Material shown:
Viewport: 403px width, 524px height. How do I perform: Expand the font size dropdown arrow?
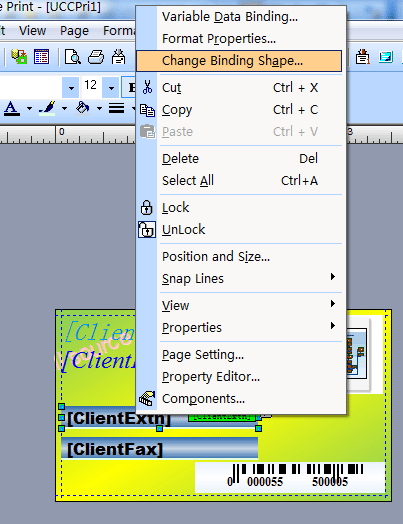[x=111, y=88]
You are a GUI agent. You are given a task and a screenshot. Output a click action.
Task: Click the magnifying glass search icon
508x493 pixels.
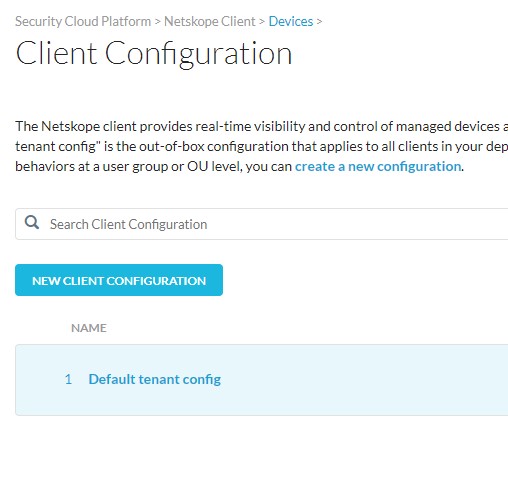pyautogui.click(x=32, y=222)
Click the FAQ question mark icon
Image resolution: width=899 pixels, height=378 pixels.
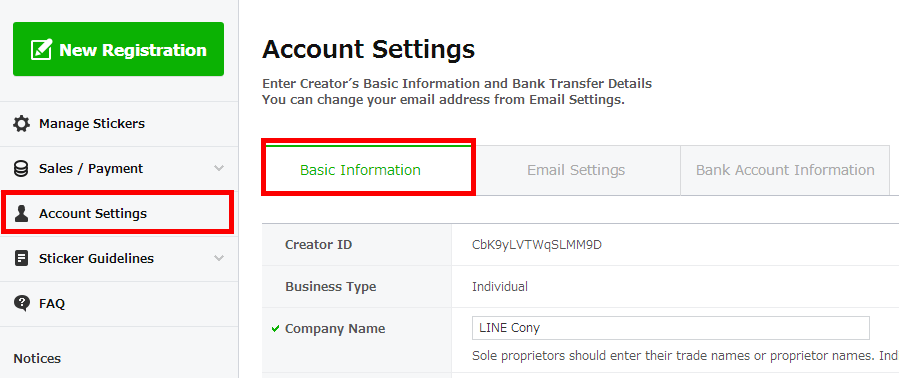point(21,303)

Your goal:
Reproduce the text of all three entries above word for word, leaving out the pictures.

Result:
Viewport: 403px width, 524px height. How do I perform: Expand the font size dropdown arrow?
[x=111, y=88]
You are a GUI agent. You are given a task and a screenshot. Output a click action.
Task: Click the magnifying glass search icon
508x493 pixels.
pyautogui.click(x=32, y=222)
Click the FAQ question mark icon
Image resolution: width=899 pixels, height=378 pixels.
point(21,303)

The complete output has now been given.